Please consider these examples:

   widget<int> w = {1,2,3}; //this is how we want to use a class

why was a new class chosen:

   widget( std::initializer_list<T> init )

instead of using something similar to any of these ideas:

   widget( T[] init, int length )  // (1)
   widget( T... init )             // (2)
   widget( std::vector<T> init )   // (3)
  1. a classic array, you could probably add const here and there
  2. three dots already exist in the language (var-args, now variadic templates), why not re-use the syntax (and make it feel built-in)
  3. just an existing container, could add const and &

All of them are already a part of the language. I only wrote my 3 first ideas, I am sure that there are many other approaches.

Answer

Steve Jessop picture Steve Jessop · Mar 4, 2013

There were already examples of "core" language features that returned types defined in the std namespace. typeid returns std::type_info and (stretching a point perhaps) sizeof returns std::size_t.
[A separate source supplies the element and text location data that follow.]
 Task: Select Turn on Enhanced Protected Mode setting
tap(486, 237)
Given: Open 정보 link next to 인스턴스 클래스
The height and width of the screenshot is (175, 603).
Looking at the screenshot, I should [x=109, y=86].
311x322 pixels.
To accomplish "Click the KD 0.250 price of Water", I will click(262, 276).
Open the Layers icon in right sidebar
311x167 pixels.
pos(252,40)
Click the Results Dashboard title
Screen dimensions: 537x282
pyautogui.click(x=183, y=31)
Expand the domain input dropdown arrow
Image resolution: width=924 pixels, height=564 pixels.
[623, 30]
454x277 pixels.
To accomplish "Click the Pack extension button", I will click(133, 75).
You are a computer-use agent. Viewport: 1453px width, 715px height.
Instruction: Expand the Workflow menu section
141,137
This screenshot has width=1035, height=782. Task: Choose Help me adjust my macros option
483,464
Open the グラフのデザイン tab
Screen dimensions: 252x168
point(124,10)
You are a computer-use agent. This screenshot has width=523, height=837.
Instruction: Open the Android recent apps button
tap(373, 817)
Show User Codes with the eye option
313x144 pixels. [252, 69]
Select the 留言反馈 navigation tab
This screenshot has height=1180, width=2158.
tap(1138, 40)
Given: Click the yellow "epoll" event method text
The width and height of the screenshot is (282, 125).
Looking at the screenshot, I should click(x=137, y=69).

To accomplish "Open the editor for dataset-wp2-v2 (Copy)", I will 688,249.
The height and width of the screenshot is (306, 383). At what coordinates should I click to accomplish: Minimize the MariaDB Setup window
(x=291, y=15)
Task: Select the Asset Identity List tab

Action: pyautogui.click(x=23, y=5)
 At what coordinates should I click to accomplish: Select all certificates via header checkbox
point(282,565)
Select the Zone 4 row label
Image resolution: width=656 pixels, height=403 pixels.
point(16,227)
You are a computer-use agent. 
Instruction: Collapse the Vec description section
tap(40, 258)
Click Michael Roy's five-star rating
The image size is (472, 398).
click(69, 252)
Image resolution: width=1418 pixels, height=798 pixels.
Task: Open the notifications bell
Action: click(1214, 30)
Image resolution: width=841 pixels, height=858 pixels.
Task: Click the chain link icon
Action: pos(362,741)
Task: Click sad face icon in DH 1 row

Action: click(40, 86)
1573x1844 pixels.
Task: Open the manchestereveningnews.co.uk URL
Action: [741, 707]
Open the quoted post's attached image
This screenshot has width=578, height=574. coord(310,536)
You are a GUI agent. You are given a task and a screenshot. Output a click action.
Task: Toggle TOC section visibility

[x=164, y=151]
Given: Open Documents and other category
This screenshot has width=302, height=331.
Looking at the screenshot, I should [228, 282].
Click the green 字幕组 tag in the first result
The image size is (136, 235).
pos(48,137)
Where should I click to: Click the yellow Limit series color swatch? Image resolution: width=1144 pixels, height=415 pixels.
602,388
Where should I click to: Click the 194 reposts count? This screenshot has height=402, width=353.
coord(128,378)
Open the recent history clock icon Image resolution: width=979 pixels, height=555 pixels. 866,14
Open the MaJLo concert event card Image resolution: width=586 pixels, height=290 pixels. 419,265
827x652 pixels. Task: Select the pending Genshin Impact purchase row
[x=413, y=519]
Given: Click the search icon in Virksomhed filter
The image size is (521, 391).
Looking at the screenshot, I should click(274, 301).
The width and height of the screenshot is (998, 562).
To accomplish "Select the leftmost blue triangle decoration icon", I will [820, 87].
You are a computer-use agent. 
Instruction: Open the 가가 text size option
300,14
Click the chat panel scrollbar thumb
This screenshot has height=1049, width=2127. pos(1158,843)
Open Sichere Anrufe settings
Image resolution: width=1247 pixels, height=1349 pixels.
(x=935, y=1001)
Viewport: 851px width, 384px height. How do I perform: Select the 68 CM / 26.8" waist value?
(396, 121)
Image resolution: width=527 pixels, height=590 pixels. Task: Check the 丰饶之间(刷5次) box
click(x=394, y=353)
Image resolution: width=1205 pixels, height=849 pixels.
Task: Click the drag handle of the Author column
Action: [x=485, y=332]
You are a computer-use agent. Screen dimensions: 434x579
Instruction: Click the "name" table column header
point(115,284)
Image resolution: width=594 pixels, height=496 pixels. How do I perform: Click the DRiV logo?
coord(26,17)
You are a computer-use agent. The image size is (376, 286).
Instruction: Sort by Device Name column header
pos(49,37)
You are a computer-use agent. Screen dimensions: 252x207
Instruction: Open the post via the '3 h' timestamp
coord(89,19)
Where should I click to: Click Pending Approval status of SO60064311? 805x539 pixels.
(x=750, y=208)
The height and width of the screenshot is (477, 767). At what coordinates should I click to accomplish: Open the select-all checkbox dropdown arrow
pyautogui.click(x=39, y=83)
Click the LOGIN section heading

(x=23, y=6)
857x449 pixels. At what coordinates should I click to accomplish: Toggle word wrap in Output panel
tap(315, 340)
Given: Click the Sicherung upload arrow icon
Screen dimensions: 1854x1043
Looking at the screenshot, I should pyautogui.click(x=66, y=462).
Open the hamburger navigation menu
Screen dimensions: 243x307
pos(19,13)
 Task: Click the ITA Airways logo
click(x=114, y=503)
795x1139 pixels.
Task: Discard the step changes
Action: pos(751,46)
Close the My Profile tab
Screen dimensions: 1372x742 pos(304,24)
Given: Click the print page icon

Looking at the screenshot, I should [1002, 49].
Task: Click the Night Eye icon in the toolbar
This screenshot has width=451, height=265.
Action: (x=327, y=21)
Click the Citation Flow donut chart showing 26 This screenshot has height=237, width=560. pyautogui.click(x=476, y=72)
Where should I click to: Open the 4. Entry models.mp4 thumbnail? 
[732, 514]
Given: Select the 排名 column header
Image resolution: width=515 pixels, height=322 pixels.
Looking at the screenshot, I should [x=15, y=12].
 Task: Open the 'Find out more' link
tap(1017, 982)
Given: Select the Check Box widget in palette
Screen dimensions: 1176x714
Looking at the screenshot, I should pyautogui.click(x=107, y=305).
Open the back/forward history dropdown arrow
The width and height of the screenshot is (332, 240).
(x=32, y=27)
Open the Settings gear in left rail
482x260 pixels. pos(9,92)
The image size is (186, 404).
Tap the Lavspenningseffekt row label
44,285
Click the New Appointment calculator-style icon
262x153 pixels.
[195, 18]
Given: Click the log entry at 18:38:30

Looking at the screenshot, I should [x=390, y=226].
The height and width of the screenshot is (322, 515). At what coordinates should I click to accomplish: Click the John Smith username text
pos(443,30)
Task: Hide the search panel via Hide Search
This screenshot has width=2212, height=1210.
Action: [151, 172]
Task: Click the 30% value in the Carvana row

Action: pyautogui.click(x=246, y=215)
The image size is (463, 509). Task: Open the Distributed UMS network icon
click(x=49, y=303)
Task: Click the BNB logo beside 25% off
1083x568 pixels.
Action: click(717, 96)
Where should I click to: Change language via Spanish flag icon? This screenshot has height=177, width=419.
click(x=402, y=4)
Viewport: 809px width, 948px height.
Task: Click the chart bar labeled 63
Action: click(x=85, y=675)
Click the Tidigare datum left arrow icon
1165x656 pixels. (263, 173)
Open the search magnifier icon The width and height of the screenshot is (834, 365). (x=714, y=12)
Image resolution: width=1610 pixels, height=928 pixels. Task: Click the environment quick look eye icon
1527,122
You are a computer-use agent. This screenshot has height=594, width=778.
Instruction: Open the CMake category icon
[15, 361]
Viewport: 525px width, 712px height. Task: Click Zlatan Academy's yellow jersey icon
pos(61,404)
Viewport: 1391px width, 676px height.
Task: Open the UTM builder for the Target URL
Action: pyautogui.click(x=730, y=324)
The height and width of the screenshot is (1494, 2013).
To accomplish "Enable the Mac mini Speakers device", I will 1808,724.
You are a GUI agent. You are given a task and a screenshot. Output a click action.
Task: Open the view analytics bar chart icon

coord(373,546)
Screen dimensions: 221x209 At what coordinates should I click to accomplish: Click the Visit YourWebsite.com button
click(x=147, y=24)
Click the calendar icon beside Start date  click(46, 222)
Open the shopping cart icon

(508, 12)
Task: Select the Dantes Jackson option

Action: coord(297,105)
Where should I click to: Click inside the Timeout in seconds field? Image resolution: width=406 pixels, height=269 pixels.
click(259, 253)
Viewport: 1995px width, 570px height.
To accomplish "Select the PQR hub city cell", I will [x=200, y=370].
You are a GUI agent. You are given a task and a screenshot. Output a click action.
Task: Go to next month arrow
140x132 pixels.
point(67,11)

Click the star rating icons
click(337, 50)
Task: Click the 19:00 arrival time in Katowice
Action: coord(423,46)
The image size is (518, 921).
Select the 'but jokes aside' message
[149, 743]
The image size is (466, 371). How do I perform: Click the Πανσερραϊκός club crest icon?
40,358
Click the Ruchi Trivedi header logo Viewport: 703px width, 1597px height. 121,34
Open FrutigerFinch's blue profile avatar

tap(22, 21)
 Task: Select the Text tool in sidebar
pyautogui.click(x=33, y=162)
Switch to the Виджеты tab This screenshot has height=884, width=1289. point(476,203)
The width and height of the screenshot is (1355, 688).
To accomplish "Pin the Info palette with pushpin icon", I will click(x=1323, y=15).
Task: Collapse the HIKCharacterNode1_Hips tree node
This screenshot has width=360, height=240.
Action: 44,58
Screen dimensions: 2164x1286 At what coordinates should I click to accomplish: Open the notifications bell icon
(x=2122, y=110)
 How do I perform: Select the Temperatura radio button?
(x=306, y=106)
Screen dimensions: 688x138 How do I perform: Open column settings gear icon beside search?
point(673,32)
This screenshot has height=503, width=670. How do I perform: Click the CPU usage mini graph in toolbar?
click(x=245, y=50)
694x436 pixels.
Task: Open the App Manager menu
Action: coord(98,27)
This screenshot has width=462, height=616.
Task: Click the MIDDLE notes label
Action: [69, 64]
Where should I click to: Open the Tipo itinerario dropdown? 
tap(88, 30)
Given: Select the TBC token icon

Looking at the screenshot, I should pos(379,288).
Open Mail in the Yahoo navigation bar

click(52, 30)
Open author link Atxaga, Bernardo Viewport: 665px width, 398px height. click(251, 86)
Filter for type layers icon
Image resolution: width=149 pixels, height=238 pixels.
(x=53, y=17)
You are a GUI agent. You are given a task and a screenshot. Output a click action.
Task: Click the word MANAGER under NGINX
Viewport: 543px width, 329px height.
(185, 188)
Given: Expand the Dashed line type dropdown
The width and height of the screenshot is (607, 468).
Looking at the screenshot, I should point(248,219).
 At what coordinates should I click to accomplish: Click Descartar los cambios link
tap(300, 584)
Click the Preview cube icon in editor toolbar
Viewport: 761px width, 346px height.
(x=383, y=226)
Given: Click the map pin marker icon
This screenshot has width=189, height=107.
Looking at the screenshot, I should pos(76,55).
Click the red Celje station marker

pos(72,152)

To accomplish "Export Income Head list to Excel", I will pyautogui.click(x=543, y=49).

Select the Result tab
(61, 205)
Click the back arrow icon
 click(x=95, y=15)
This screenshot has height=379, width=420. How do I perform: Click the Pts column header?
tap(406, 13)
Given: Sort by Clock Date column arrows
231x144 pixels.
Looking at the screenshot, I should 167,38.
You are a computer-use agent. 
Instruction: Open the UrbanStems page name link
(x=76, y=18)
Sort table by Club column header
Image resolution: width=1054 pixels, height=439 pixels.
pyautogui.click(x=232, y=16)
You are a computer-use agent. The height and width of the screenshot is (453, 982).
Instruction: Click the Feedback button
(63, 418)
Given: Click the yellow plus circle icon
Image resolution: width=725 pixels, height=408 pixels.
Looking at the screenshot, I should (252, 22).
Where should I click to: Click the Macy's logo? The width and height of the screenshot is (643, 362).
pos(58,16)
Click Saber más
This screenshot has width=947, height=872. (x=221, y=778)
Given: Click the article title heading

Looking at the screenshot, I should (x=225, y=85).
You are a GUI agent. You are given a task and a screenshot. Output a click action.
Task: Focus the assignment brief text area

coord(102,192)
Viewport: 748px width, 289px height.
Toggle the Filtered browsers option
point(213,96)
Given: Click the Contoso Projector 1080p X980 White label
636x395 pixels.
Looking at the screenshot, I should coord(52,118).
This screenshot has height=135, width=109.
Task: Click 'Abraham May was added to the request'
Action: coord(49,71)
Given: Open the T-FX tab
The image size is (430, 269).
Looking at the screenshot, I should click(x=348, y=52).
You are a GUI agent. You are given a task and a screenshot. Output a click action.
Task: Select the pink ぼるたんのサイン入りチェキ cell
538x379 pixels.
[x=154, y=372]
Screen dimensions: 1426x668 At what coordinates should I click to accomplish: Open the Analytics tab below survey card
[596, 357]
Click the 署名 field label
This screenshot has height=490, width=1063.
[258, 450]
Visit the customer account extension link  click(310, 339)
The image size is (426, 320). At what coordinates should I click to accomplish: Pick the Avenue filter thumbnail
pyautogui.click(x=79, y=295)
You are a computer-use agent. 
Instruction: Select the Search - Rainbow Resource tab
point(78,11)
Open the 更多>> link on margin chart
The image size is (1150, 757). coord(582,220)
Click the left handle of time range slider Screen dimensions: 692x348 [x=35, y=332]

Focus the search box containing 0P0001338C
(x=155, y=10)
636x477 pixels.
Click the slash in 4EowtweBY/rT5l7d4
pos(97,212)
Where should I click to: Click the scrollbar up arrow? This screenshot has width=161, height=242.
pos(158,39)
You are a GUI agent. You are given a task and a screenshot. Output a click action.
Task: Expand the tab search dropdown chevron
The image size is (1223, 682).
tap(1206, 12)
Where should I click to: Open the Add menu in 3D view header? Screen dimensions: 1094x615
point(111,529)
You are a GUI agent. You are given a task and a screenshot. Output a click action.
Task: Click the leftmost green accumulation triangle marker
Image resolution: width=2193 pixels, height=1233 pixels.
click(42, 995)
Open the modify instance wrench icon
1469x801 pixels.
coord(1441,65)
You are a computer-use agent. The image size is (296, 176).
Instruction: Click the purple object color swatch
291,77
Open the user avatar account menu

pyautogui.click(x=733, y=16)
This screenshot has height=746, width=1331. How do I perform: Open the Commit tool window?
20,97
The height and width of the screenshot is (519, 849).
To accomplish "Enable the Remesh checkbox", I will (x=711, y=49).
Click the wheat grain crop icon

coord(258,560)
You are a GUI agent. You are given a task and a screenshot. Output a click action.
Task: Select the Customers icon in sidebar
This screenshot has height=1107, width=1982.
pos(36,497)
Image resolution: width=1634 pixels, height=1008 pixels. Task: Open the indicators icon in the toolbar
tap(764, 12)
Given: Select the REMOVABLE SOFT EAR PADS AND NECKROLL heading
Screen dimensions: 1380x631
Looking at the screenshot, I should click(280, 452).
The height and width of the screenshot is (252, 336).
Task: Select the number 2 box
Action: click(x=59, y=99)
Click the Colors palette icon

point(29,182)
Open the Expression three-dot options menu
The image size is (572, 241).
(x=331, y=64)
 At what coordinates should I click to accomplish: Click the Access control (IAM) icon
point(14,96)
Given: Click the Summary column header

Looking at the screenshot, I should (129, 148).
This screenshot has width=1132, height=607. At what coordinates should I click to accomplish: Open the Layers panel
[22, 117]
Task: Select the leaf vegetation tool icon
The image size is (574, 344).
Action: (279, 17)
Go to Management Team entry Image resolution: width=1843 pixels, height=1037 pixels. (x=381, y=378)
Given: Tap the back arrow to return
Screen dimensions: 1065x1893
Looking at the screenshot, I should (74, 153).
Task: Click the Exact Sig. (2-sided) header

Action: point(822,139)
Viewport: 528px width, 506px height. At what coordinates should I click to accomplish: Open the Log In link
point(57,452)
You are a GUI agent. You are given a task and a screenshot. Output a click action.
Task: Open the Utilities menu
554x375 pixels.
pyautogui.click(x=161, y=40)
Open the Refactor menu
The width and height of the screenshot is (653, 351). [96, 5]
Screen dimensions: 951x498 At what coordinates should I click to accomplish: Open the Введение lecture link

In the former case, you already need to include a standard header in order to use this so-called "core language" feature.

Now, for initializer lists it happens that no keyword is needed to generate the object, the syntax is context-sensitive curly braces. Aside from that it's the same as type_info. Personally I don't think the absence of a keyword makes it "more hacky". Slightly more surprising, perhaps, but remember that the objective was to allow the same braced-initializer syntax that was already allowed for aggregates.

So yes, you can probably expect more of this design principle in future:

  • if more occasions arise where it is possible to introduce new features without new keywords then the committee will take them.
  • if new features require complex types, then those types will be placed in std rather than as builtins.

Hence:

  • if a new feature requires a complex type and can be introduced without new keywords then you'll get what you have here, which is "core language" syntax with no new keywords and that uses library types from std.

What it comes down to, I think, is that there is no absolute division in C++ between the "core language" and the standard libraries. They're different chapters in the standard but each references the other, and it has always been so.

There is another approach in C++11, which is that lambdas introduce objects that have anonymous types generated by the compiler. Because they have no names they aren't in a namespace at all, certainly not in std. That's not a suitable approach for initializer lists, though, because you use the type name when you write the constructor that accepts one.